==== Source extract
Consequences, prevalence of polypharmacy
Polypharmacy increases patients’ risk for many ill effects, including incidence and severity of adverse events, drug-drug interactions, medication errors, hospitalizations, morbidity, mortality, and direct and indirect costs. At least 12 reports and studies have been published showing the association between polypharmacy and death,2,13-23 and in some of these reports the association is present even after controlling for underlying diseases.
The prevalence of polypharmacy varies by country and population. In Denmark, for example, the prevalence of polypharmacy is approximately 1.2%,6 compared with approximately 7% in the United States.24 Nearly one-half (46%) of all elderly persons admitted to U.S. hospitals may be taking seven or more medications.25 Polypharmacy is especially problematic in patients age 65 and older (Box 2),26-31 in whom the top five preventable threats to health are congestive heart failure, breast cancer, hypertension, pneumonia, and adverse drug events.32 Although older persons make up less than 15% of the population, they take the greatest number and quantity of medications, purchase 40% of all nonprescription medications, and use 33% of all retail prescriptions.30
Psychiatric disorders including schizophrenia, bipolar disorder, depression, personality disorders, and substance abuse place patients at higher risk for polypharmacy, as do certain demographic, psychosocial, medication, medical, and neurologic factors (Table 4). Other factors that increase the risk for polypharmacy include:
institutional factors (recent hospitalization, admission to a surgical ward, nursing home placement, home health care, increased number of pharmacies used, increased number of clinics attended, client-centered psychiatric treatment compared with non-client-centered psychiatric treatment)
provider factors (visit to a physician, treatment by general practitioners compared with specialists, increased number of providers, undocumented rationale or diagnosis supporting multiple medication use)
having medical insurance.
========
==== Record excerpts
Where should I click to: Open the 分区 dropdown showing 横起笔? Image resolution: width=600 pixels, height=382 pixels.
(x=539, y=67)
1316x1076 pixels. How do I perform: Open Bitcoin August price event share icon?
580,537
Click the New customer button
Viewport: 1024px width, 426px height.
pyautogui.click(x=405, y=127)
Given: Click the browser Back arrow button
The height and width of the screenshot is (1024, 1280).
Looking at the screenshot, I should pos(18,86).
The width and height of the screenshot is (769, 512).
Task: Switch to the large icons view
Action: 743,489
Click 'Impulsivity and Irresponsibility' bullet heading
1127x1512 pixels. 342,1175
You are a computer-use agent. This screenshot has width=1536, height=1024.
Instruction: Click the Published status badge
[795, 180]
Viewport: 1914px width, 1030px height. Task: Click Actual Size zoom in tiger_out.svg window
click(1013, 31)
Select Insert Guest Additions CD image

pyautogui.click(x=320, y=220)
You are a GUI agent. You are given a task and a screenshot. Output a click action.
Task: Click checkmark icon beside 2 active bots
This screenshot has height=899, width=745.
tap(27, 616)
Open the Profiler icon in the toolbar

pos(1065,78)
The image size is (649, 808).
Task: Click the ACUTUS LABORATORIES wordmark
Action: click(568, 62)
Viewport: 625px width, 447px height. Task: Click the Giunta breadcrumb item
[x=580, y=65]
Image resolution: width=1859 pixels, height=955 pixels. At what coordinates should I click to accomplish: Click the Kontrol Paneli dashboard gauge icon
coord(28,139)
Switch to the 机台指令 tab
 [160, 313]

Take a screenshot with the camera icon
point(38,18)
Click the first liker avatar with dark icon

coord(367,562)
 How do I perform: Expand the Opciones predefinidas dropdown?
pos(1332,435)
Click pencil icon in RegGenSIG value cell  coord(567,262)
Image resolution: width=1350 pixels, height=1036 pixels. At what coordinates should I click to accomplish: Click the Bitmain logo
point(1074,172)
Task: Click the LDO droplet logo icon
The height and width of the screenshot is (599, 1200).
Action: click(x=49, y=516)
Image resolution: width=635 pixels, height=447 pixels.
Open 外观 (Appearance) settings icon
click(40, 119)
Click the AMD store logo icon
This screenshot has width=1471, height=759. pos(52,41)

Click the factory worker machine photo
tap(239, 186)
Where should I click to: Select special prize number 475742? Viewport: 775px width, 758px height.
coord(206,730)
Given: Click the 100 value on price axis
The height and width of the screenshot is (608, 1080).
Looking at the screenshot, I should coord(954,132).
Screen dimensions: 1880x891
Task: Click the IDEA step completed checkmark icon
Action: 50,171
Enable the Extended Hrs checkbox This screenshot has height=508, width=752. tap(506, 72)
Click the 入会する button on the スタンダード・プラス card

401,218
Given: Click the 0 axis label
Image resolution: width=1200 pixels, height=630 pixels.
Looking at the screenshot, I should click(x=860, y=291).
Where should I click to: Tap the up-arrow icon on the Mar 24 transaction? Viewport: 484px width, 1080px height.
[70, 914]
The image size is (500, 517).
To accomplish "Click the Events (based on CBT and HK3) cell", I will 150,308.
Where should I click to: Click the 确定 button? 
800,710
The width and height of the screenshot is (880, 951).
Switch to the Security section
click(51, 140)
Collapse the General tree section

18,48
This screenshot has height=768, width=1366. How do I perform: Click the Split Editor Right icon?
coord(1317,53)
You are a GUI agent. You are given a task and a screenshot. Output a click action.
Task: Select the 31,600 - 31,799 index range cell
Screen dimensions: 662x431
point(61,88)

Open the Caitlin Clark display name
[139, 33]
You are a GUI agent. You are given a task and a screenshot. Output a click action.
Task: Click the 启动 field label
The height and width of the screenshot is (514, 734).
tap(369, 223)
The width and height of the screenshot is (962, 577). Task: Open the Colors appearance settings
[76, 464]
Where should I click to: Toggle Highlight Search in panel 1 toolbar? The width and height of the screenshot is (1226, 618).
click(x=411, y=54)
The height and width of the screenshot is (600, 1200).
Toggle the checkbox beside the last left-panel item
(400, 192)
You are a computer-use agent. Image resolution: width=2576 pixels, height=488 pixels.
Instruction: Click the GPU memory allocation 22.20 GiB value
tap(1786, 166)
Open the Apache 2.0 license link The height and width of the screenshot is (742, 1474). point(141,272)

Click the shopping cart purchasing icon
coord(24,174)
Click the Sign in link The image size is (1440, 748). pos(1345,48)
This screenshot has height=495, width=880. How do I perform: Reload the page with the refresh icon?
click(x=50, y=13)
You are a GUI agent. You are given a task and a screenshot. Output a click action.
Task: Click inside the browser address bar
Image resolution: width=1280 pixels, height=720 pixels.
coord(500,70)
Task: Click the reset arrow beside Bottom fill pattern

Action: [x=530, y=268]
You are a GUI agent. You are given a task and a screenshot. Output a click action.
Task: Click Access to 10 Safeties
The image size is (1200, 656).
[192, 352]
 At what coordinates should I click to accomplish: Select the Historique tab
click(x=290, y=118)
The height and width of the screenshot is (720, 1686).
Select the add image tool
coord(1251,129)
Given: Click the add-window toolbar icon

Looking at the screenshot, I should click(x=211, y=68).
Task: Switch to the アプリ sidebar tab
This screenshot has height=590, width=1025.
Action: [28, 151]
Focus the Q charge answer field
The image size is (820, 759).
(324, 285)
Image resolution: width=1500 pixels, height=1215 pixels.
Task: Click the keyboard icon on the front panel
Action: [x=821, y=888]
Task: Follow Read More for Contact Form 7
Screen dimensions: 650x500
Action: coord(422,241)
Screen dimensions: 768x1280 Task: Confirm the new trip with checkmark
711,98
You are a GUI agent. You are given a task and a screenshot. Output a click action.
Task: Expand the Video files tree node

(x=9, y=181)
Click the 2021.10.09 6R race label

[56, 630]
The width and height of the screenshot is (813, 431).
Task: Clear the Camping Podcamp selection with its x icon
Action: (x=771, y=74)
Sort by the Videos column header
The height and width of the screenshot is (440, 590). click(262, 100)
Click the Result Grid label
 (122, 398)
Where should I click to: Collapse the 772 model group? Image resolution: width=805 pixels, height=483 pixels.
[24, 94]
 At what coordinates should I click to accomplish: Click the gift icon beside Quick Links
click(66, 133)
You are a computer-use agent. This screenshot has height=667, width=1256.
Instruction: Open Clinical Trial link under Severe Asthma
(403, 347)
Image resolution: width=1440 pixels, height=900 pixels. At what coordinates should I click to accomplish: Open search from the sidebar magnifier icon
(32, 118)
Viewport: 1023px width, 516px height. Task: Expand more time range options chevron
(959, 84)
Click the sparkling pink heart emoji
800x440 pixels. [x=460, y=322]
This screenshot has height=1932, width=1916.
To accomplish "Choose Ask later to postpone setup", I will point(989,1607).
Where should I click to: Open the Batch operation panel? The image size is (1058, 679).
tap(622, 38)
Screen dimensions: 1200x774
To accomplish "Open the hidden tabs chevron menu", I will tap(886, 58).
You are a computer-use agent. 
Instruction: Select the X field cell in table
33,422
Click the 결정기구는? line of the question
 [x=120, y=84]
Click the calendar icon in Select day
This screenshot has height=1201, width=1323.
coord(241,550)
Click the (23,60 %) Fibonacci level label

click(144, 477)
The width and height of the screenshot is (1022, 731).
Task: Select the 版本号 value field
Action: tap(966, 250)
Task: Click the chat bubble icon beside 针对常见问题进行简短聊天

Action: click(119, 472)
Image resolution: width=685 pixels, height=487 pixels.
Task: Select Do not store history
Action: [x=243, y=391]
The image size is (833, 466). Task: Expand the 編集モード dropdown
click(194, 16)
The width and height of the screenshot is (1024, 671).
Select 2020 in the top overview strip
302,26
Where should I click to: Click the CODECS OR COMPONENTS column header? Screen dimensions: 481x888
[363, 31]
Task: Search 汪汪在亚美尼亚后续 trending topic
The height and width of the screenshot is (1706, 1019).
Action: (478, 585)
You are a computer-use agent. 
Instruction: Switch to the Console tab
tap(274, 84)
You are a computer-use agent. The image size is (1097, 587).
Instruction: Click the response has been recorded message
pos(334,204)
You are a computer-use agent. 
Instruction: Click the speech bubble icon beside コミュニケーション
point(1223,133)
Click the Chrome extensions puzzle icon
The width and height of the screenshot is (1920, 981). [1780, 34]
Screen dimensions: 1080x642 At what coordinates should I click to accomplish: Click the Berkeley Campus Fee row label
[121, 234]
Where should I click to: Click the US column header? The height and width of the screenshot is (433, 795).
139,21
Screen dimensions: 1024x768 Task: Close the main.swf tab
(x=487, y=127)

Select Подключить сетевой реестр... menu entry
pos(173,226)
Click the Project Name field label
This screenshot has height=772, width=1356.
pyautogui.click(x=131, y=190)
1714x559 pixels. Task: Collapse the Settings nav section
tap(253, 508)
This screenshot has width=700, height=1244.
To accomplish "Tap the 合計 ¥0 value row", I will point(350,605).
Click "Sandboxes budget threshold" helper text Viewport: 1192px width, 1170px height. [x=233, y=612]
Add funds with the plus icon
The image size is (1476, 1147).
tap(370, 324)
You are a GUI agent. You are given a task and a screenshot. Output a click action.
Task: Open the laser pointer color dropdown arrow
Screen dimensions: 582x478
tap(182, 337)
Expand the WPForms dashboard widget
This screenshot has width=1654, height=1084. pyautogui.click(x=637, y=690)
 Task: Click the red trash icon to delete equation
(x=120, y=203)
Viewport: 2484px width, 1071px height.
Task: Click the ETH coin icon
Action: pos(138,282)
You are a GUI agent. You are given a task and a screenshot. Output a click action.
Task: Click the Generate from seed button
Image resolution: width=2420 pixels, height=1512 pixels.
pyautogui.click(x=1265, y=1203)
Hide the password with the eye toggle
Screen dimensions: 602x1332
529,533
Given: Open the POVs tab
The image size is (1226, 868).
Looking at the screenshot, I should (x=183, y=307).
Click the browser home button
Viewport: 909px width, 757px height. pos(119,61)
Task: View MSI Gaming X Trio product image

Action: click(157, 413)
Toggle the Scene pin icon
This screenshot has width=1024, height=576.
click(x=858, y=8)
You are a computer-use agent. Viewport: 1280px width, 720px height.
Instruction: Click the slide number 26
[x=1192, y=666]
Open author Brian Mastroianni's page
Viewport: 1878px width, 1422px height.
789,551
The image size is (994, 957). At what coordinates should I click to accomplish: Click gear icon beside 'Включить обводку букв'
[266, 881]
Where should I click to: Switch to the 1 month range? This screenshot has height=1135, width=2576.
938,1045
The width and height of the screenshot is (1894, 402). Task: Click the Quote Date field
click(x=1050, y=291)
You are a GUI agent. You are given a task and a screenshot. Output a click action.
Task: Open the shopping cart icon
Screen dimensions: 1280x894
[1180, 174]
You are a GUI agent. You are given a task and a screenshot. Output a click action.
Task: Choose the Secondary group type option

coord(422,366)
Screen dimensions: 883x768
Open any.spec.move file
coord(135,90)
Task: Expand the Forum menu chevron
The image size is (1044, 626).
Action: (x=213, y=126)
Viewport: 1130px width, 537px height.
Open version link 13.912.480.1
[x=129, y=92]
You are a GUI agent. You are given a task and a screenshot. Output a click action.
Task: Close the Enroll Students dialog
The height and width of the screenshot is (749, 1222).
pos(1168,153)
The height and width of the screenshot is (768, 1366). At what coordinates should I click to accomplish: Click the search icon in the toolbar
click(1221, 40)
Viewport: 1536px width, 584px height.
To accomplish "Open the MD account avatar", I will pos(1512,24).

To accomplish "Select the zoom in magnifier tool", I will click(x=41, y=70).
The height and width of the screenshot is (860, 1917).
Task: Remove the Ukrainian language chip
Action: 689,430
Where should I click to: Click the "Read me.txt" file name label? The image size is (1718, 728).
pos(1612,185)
========
In the passage on polypharmacy, translate the sentence "The prevalence of polypharmacy varies by country and population." into Spanish. None of the entries are needed for this work.

■ Exercise response
La prevalencia de la polifarmacia varía según el país y la población.